Recommended Sensor Surface Chemistries for Liposome Studies

  1. Hydrophobic Surfaces (e.g., Octadecyltrichlorosilane, OTS)
  • Purpose: Promotes stable adsorption of intact liposomes via hydrophobic interactions between lipid tails and the sensor surface.
  • Application: Useful for studying unruptured liposome layers, membrane thickness, and fusion events.
  • Advantages:
  1. Maintains vesicle integrity without fusion in many cases
  2. Simple surface preparation by silanization of glass or silica sensors
  • Considerations: May induce partial vesicle rupture depending on lipid composition and incubation conditions.
  1. Biotin-Streptavidin Functionalized Surfaces
  • Purpose: Specific capture of biotinylated liposomes via strong biotin-streptavidin binding.
  • Application: Highly controlled liposome immobilization for studying drug loading, corona formation, and interaction kinetics.
  • Advantages:
  1. Strong, specific immobilization
  2. Minimal nonspecific adsorption
  3. Compatible with complex biological fluids
  • Considerations: Requires liposome biotinylation (e.g., incorporation of biotinylated lipids).
  1. Supported Lipid Bilayer (SLB) Coatings
  • Purpose:Create planar lipid bilayers mimicking cell membranes to study liposome fusion and interaction.
  • Application: Ideal for investigating liposome–membrane fusion, protein corona exchange, and release mechanisms.
  • Advantages:
  1. Biomimetic environment for membrane interaction studies
  2. Allows lateral mobility of lipids
  • Considerations: Formation protocols need optimization to ensure uniform SLBs.
  1. Polyethylene Glycol (PEG)-Functionalized Surfaces
  • Purpose: Provides a hydrophilic, antifouling layer reducing nonspecific binding.
  • Application: Used to study stealth liposomes (e.g., PEGylated liposomes), protein corona resistance, and selective binding events.
  • Advantages:
  1. Minimizes nonspecific protein adsorption
  2. Simulates “stealth” liposome surfaces
  • Considerations: May reduce liposome adsorption efficiency; combining with other chemistries like biotin-streptavidin may improve capture.
  1. Covalent Coupling via Carboxyl or Amine Groups (EDC/NHS Chemistry)
  • Purpose: Enables covalent attachment of liposomes modified with reactive groups (e.g., amine- or carboxyl-functionalized lipids).
  • Application: Stable immobilization for rigorous kinetic studies, corona analysis, or drug loading assays under flow.
  • Advantages:
  1. Strong, stable binding
  2. Compatible with flow conditions and repeated washing
  • Considerations: Requires liposome chemical modification, may alter native vesicle properties if not carefully optimized.
  1. Protein/Peptide-Coated Surfaces
  • Purpose: Surfaces coated with receptors or adhesion molecules for studying specific interactions with liposomes functionalized with targeting ligands.
  • Application: To investigate targeted drug delivery, binding affinities, and receptor-mediated uptake.
  • Advantages:
  1. Physiologically relevant binding environment
  2. Enables receptor-ligand kinetic analysis
  • Considerations: Protein layer stability and activity must be maintained.

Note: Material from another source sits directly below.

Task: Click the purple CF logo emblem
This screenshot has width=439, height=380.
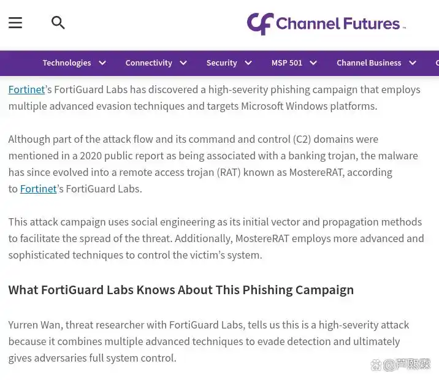Action: pos(259,24)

Choosing the Right Surface Chemistry

 

Research Focus Recommended Surface Chemistry Key Benefits
Structural integrity & thickness Hydrophobic (OTS), Biotin-Streptavidin Preserves vesicle shape, strong capture
Protein corona formation PEG-functionalized, Biotin-Streptavidin Controls nonspecific binding
Drug loading efficiency Covalent coupling (EDC/NHS), Biotin-Streptavidin Stable immobilization for flow studies
Fusion & membrane interaction Supported lipid bilayers Biomimetic membrane environmentM/td>
Targeted binding studies Protein/peptide-coated surfaces Specific receptor-ligand interactions

Tips for Optimal Sensor Preparation:

  • Validate liposome integrity post-immobilization using complementary techniques (e.g., DLS, TEM).
  • Optimize buffer conditions to maintain physiological pH and ionic strength.
  • Control surface density to avoid multilayer aggregation or vesicle rupture.
  • Consider sensor surface regeneration protocols for repeated experiments.